* **Data shown**
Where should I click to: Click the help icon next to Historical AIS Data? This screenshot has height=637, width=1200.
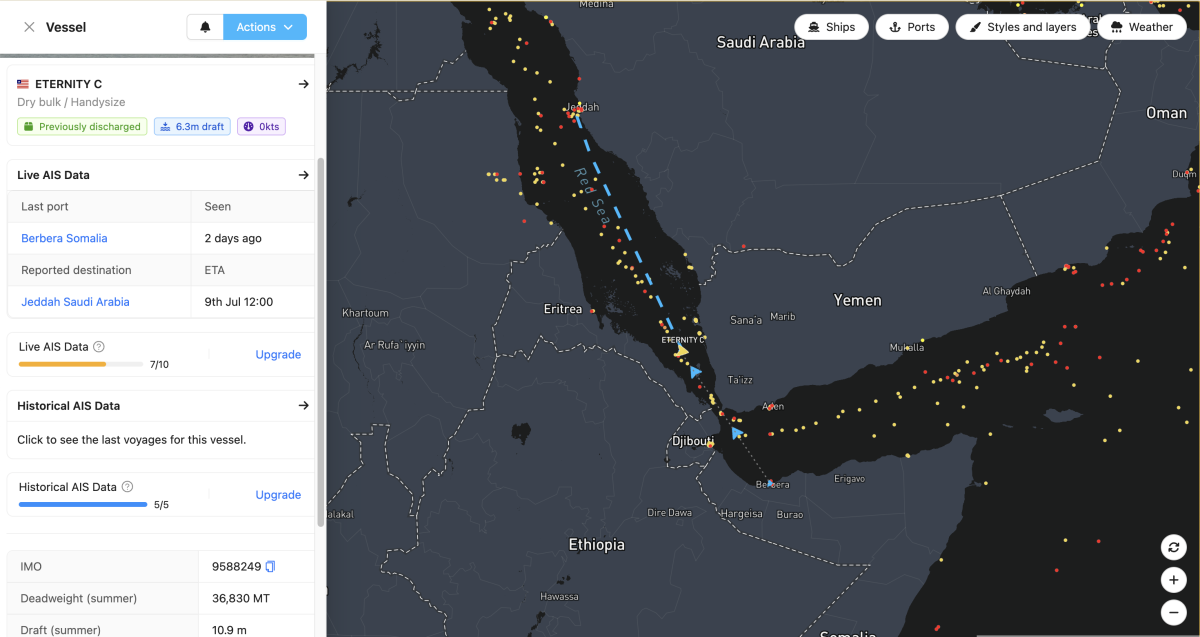coord(127,487)
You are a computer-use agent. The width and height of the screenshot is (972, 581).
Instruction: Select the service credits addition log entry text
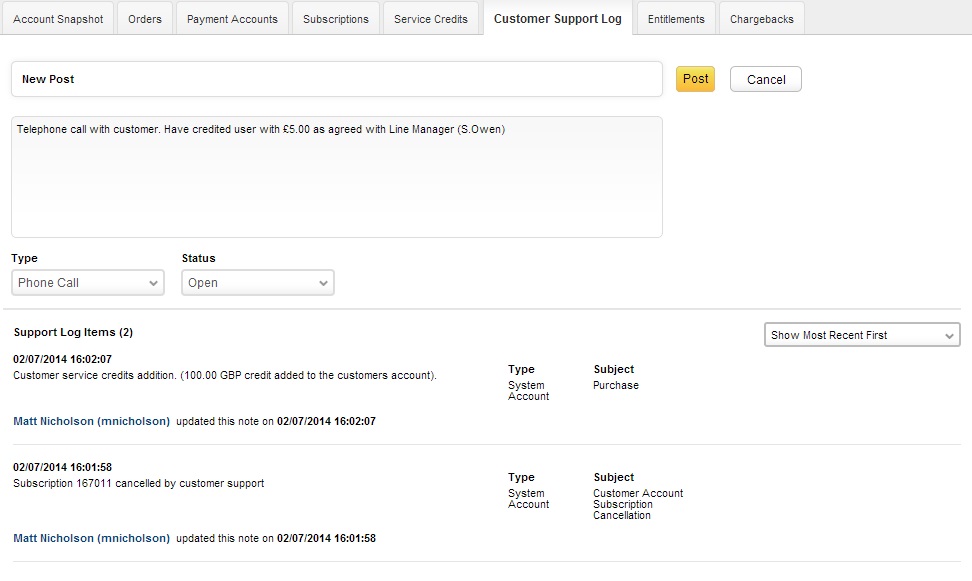(224, 376)
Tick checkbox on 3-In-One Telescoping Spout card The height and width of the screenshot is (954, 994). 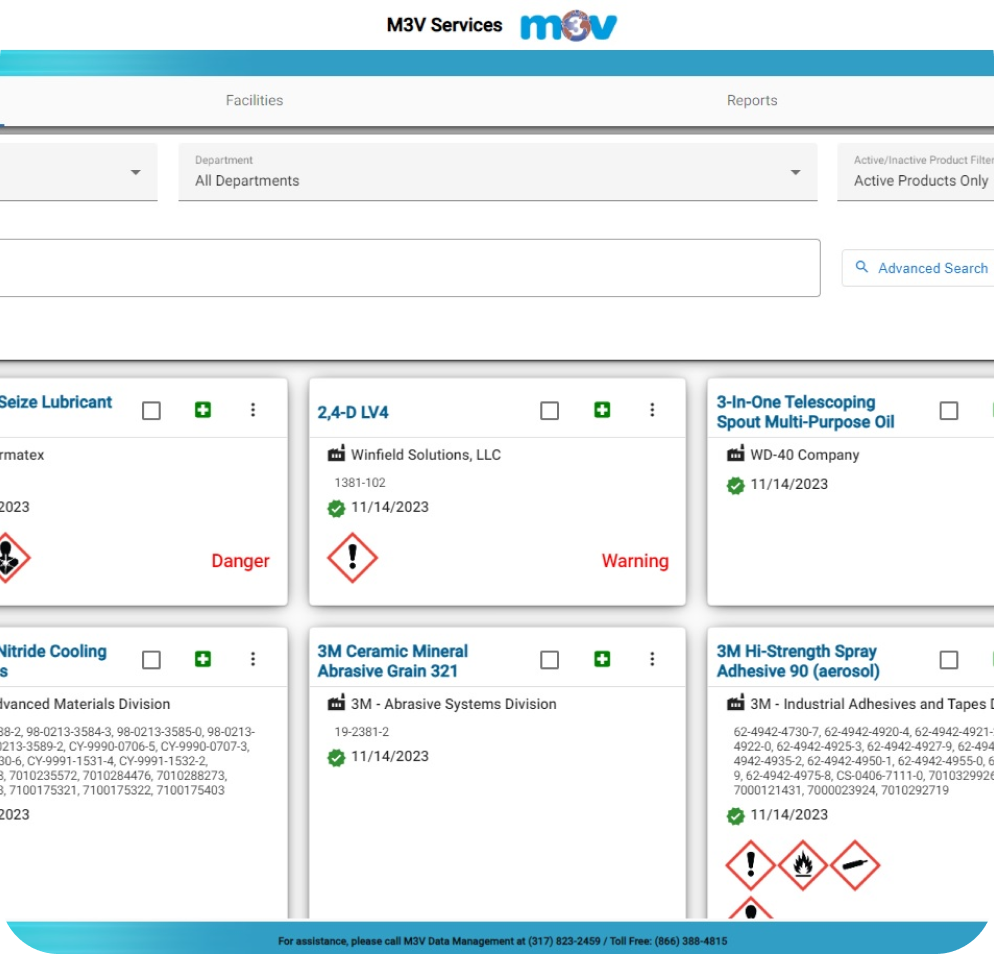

* **What is required**
Once the pictures are set aside, repeat each entry exactly as it stands.

* **Completed task**
Where should I click to: Click the help icon next to Historical AIS Data? This screenshot has height=637, width=1200.
coord(127,487)
You are a computer-use agent. The width and height of the screenshot is (972, 581).
Instruction: Select the service credits addition log entry text
(224, 376)
Tick checkbox on 3-In-One Telescoping Spout card The height and width of the screenshot is (954, 994). 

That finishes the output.